日本古典文学を原文で読む(第6回)『万葉集』

万葉集』について
今回は、『万葉集』を取り上げたいと思います。
古事記』『日本書紀』『風土記』『懐風藻』と読んで来ましたが、『万葉集』は『古事記』と並んで、最もメジャーなのではないでしょうか。
特に昨年、元号が変わった時、「令和」の出典が『万葉集』ということで、一大ブームになりました。
その時に、(たとえ一部でも)読んだという人も多いと思います。
僕の手元にある早稲田大学オープンキャンパスのパンフレット(2020年春)を見ても、『古事記』と並んで、『万葉集』の講座が、しかも三つもあるのです。
それどころか、小・中学校の国語の教科書にも、『万葉集』は登場します。
中学3年の国語の授業で読んだ「貧窮問答歌」などは、大変身につまされました。
ものすごく大雑把に言うと、『古事記』は日本最初の物語、『日本書紀』は日本最初の歴史書、『風土記』は日本最初の地理書で、『懐風藻』は日本最初の漢詩集、『万葉集』は(現存する)日本最初の和歌集ということになります。
当然ながら、日本文学史上で極めて重要な位置を占めているので、多くの大学の国文科で読まれているはずです。
僕が在籍していた大学のシラバス(95年度)を見ても、日本文学専修の日本文学演習IA(萬葉・古今)または日本文学演習IB(古代和歌研究)(どちらか1科目を選択必修)という授業で本作を読むとありました。
高校日本史の教科書にも出て来ます。
山川の『詳説日本史』を引いてみましょう。
本文には、次のようにあります。

日本古来の和歌も、天皇から民衆に至るまで多くの人びとによってよまれた。『万葉集』は759(天平宝字3)年までの歌約4500首を収録した歌集で、宮廷の歌人や貴族だけでなく東国の民衆たちがよんだ東歌や防人歌などもある。心情を率直に表わしており、心に強く訴える歌が多くみられる。

また、脚注には、次のようにあります。

☆ ☆ ☆

- _やること_:
1. 『万葉集』の紹介文を読み、次の問いに答えてください。
(a) 筆者が中学3年の国語の授業で読み、大変身につまされたのは何という歌ですか。
(b) 筆者の手元にある早稲田大学オープンキャンパスのパンフレット(2020年春)には、『万葉集』の講座がいくつありますか。
(c) 山川の『詳説日本史』の本文によれば、『万葉集』は何年までの歌を約何首収録していますか。
2. 『万葉集』の紹介文を、最後の一文の続きから書き進めてください。

☆ ☆ ☆

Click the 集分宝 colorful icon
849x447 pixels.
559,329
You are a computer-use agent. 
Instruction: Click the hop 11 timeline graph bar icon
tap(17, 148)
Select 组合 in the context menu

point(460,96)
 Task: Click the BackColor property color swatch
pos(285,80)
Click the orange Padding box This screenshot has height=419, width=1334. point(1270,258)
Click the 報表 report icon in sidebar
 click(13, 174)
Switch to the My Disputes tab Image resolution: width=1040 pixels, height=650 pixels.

☆ ☆ ☆

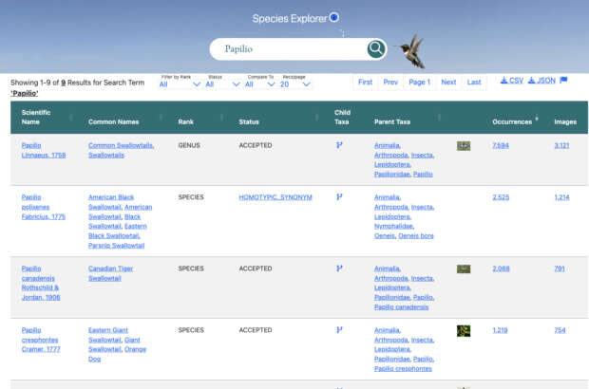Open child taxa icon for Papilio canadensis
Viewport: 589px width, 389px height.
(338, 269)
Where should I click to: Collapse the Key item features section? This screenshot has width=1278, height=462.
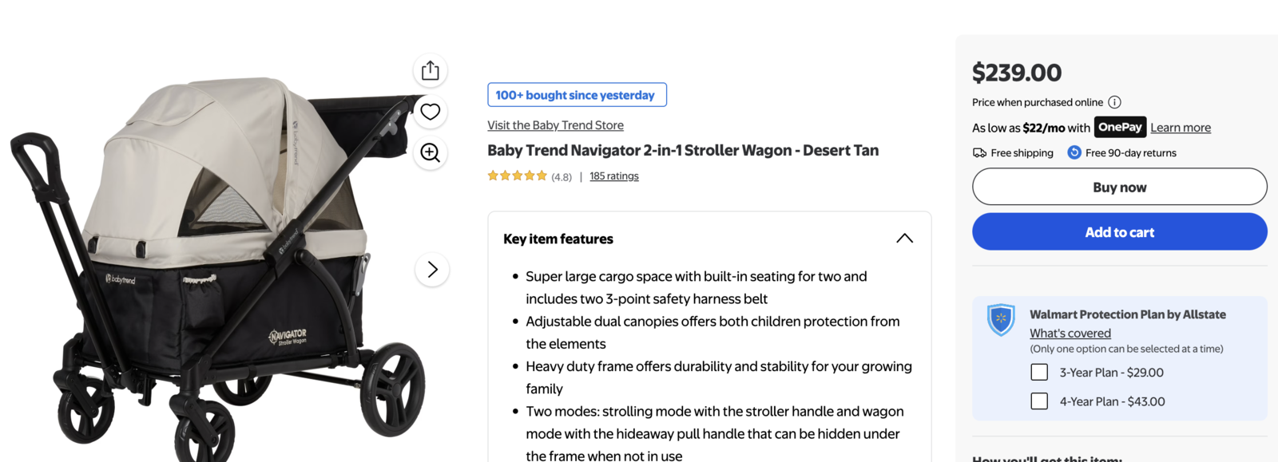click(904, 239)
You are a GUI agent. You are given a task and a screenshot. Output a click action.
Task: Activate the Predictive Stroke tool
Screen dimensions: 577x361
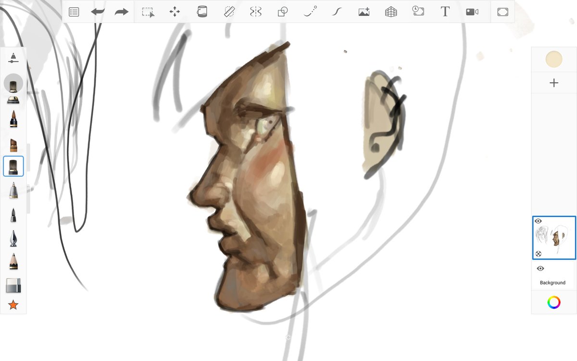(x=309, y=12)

☆ ☆ ☆

- _問題の解答_:
1.
(a) 「貧窮問答歌」
(b) 三つ
(c) 759(天平宝字3)年までの歌を約4500首

2.
天智天皇時代までの第1期の歌人としては有間皇子額田王、つづく平城遷都までの第2期の歌人としては柿本人麻呂天平年間(729~749)の初め頃までの第3期の歌人としては山上憶良大伴旅人淳仁天皇時代に至る第4期の歌人としては大伴家持大伴坂上郎女らが名高い。編者は大伴家持ともいわれるが、未詳である。

さらに、「貧窮問答歌」の引用も載っています。
歴史の教科書に実際の和歌が引用されているということは、それだけ重要だということですね。
僕の手元にある高校生用の文学史のテキストにも、1章を割いて詳しく解説されています。
少し長くなりますが、こちらも引いてみましょう。

和歌の発生 七世紀の初め、東北地方以遠や九州南部の辺境を除いて、ほぼ国内統一を終えた大和朝廷は、遣隋使、遣唐使を派遣して積極的に大陸文化を摂取した。この大陸文化の影響を受けて、歌謡はしだいに個人的感情を歌うものとなり、表現も洗練されていった。和歌はこのようにして成立した叙情詩であり、日本文学の中で最古の文学形式である。そして、『万葉集』は、このような古代叙情詩を集大成した歌集であると言ってよい。
万葉集の成立・組織 『万葉集』は現存する我が国最古の歌集である。『万葉集』以前にも、幾つかの歌集が存在したが、それらは『万葉集』編集の資料として利用された部分が、断片的に『万葉集』の中に残っているにすぎない。『万葉集』の成立過程は複雑で、不明な部分も多いが、数次の編集作業を経て、ほぼ現在の形に整えられたのは奈良時代末期と推定されている。
編者は、全巻に渡って手を加えた者として大伴家持が有力視されている。全二十巻から成り、長歌約二百六十首、短歌約四千二百首、旋頭歌約六十首、連歌体一首、仏足石歌体一首、合計四千五百余首の歌を収めている。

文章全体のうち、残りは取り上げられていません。